Esta obra singular, porém, já contém o seu suporte. Trata-se do pires que sustenta os dois outros elementos da composição. É um caso propriamente original porque este pires, ao mesmo tempo em que é o suporte, como não poderia deixar de ser dada a sua função tradicional, também faz parte da própria obra de arte. 

Dispor essa composição sobre um suporte, portanto, seria efetuar uma repetição e, ao mesmo tempo, negar ao pires sua dupla função: suporte e elemento da obra. Seria desrespeitar, profundamente, a astúcia desse arranjo especial, original a sua maneira, e operar uma diminuição de seu caráter propriamente contraditório e artístico. Em suma, seria uma burrice sem tamanho. 

III

A estrutura é contraditória.

Composta de pires, xícara e colher, todos objetos de indústria, esses elementos são recobertos por pelos. De algum modo, não passam de produtos artificiais criados pelo homem e, portanto, não têm origem orgânica. 

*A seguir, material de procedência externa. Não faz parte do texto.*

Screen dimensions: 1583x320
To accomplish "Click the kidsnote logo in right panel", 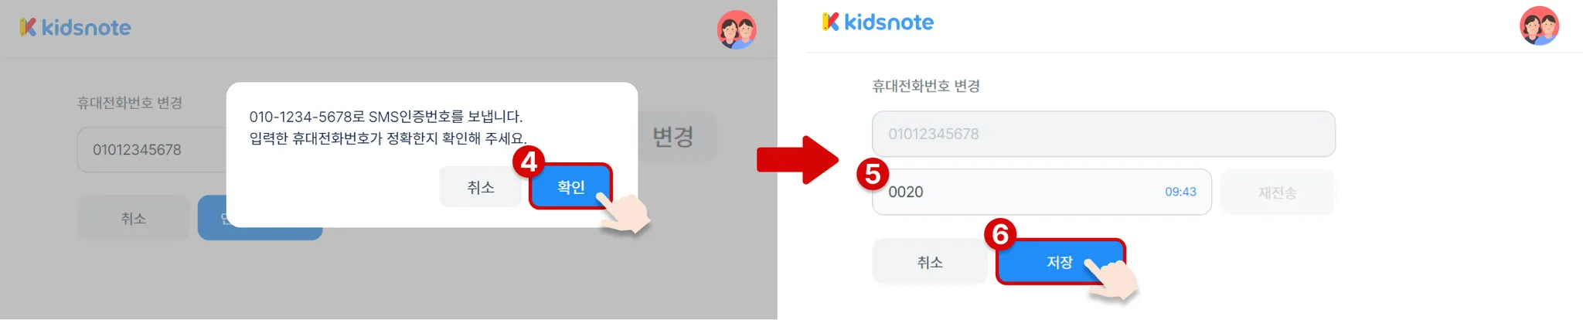I will pyautogui.click(x=878, y=22).
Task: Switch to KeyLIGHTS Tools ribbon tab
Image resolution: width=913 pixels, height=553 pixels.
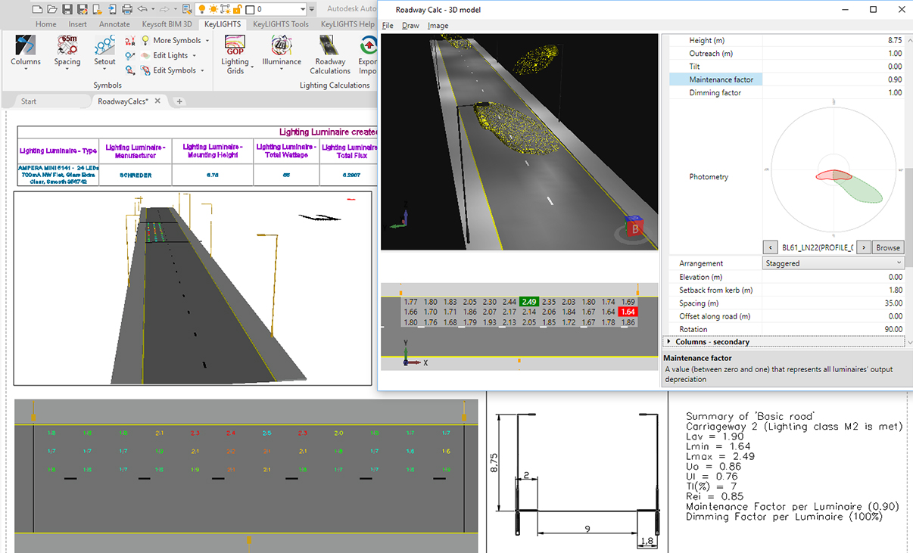Action: click(x=281, y=23)
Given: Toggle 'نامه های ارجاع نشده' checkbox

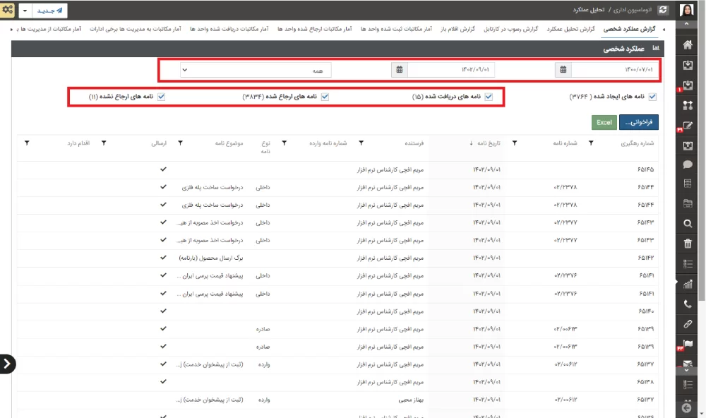Looking at the screenshot, I should (162, 97).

Os pelos, não obstante, remetem inevitavelmente a alguma espécie de ser vivo, algum animal que os possua em abundância, uma vez que os três objetos da composição são plenamente felpudos.

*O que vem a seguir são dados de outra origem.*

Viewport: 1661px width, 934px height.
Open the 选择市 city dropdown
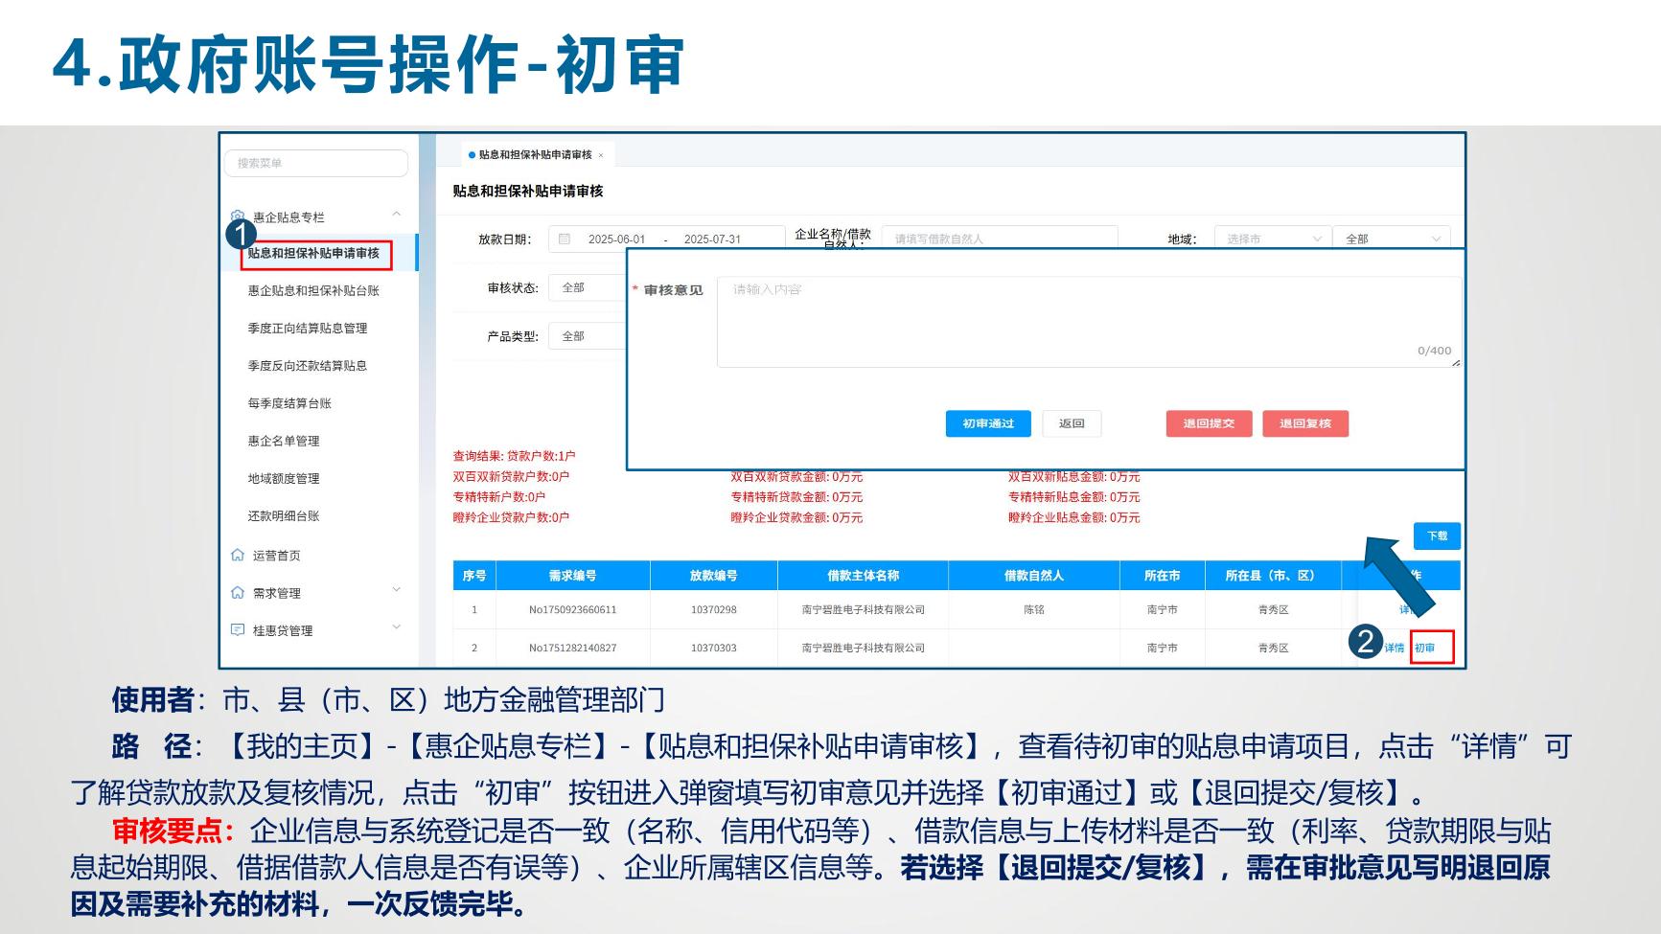(x=1271, y=239)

Ora, para que servem, então, esses elementos?

Não são exatamente objetos úteis para tomar chá – os pelos se acumulariam em nossas bocas –, e, também, não são obviamente animais, não podem empreender movimento e nos divertir. 

Os pelos negam a função de utensílio doméstico. A forma nega um caráter propriamente animalesco. 

Não sendo útil de alguma maneira mais evidente, ou melhor, sendo inútil a seu modo, talvez ainda sobre uma alternativa para essa composição inusitada: pode ser que seja o que os desocupados chamam de arte. 

E para evitar que alguém confunda essa escultura com pires, xícara e colher de verdades ou apelidem a coisa toda com algum nome idiota, como costumamos fazer com os cachorros, seria uma boa ideia garantir que a estrutura seja realmente considerada uma obra de arte. Para isso, basta prendê-la em algum museu, pois, segundo nossas convenções, o que está no museu é indubitavelmente alguma espécie de arte. Não é bem que algo seja arte e, por isso, fique exposto no museu, mas é porque está no museu que se torna arte.

A questão toda gira em torno do fato de que é a profunda inutilidade dessa composição que pode, inversamente, garantir alguma espécie de significado, um sentido de obra para a coisa toda. 

IV

Xícara, pires e colher cobertos de pelo são o que são e dispostos em uma galeria hipotética arrumam encrencas por sua aparente simplicidade singular. Mas, existe uma certa forma de desrespeito do bom gosto que cai muito bem a arte de escândalo. É bom que a composição seja exposta para o público, os críticos de ocasião terão que enfrentar o medo de que a arte faz sentido ao se perfazer em arte em si mesma.